All of the entries below need to be repeated exactly.

══ Records shown ══

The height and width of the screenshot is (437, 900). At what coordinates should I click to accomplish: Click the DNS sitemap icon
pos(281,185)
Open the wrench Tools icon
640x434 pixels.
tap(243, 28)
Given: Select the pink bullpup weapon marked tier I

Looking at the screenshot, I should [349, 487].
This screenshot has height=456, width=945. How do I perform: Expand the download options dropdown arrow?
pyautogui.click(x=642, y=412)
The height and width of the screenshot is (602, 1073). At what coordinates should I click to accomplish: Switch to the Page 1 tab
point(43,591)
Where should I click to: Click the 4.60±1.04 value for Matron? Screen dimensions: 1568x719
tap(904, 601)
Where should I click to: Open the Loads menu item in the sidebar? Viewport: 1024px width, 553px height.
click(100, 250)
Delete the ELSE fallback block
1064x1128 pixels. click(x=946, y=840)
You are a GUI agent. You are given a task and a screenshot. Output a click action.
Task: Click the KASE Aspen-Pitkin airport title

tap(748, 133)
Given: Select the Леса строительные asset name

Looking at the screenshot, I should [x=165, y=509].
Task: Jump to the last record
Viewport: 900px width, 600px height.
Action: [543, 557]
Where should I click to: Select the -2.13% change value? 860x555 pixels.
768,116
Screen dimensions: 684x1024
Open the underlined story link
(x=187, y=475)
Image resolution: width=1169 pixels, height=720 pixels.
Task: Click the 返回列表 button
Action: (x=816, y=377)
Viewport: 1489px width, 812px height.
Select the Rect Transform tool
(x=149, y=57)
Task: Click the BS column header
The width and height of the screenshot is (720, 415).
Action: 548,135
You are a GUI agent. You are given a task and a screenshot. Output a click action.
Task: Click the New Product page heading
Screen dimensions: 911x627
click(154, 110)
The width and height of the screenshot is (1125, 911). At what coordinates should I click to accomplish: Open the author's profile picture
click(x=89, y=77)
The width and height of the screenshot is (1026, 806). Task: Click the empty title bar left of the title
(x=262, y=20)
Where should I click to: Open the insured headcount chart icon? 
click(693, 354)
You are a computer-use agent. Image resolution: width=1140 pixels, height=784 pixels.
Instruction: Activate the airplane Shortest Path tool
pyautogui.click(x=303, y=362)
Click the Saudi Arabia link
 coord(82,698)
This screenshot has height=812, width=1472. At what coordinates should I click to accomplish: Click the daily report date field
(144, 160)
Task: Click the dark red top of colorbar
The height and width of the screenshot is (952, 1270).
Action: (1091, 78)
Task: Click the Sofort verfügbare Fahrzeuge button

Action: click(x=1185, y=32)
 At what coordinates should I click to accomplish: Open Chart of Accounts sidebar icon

═══

Answer space:
The height and width of the screenshot is (437, 900). At what coordinates should I click to accomplish: Click the DNS sitemap icon
pos(281,185)
Open the wrench Tools icon
640x434 pixels.
tap(243, 28)
Given: Select the pink bullpup weapon marked tier I

Looking at the screenshot, I should [349, 487].
This screenshot has height=456, width=945. How do I perform: Expand the download options dropdown arrow?
pyautogui.click(x=642, y=412)
The height and width of the screenshot is (602, 1073). At what coordinates should I click to accomplish: Switch to the Page 1 tab
point(43,591)
Where should I click to: Click the 4.60±1.04 value for Matron? Screen dimensions: 1568x719
tap(904, 601)
Where should I click to: Open the Loads menu item in the sidebar? Viewport: 1024px width, 553px height.
click(100, 250)
Delete the ELSE fallback block
1064x1128 pixels. click(x=946, y=840)
You are a GUI agent. You are given a task and a screenshot. Output a click action.
Task: Click the KASE Aspen-Pitkin airport title

tap(748, 133)
Given: Select the Леса строительные asset name

Looking at the screenshot, I should [x=165, y=509].
Task: Jump to the last record
Viewport: 900px width, 600px height.
Action: [543, 557]
Where should I click to: Select the -2.13% change value? 860x555 pixels.
768,116
Screen dimensions: 684x1024
Open the underlined story link
(x=187, y=475)
Image resolution: width=1169 pixels, height=720 pixels.
Task: Click the 返回列表 button
Action: (x=816, y=377)
Viewport: 1489px width, 812px height.
Select the Rect Transform tool
(x=149, y=57)
Task: Click the BS column header
The width and height of the screenshot is (720, 415).
Action: 548,135
You are a GUI agent. You are given a task and a screenshot. Output a click action.
Task: Click the New Product page heading
Screen dimensions: 911x627
click(154, 110)
The width and height of the screenshot is (1125, 911). At what coordinates should I click to accomplish: Open the author's profile picture
click(x=89, y=77)
The width and height of the screenshot is (1026, 806). Task: Click the empty title bar left of the title
(x=262, y=20)
Where should I click to: Open the insured headcount chart icon? 
click(693, 354)
You are a computer-use agent. Image resolution: width=1140 pixels, height=784 pixels.
Instruction: Activate the airplane Shortest Path tool
pyautogui.click(x=303, y=362)
Click the Saudi Arabia link
 coord(82,698)
This screenshot has height=812, width=1472. At what coordinates should I click to accomplish: Click the daily report date field
(144, 160)
Task: Click the dark red top of colorbar
The height and width of the screenshot is (952, 1270).
Action: (1091, 78)
Task: Click the Sofort verfügbare Fahrzeuge button

Action: click(x=1185, y=32)
 At what coordinates should I click to accomplish: Open Chart of Accounts sidebar icon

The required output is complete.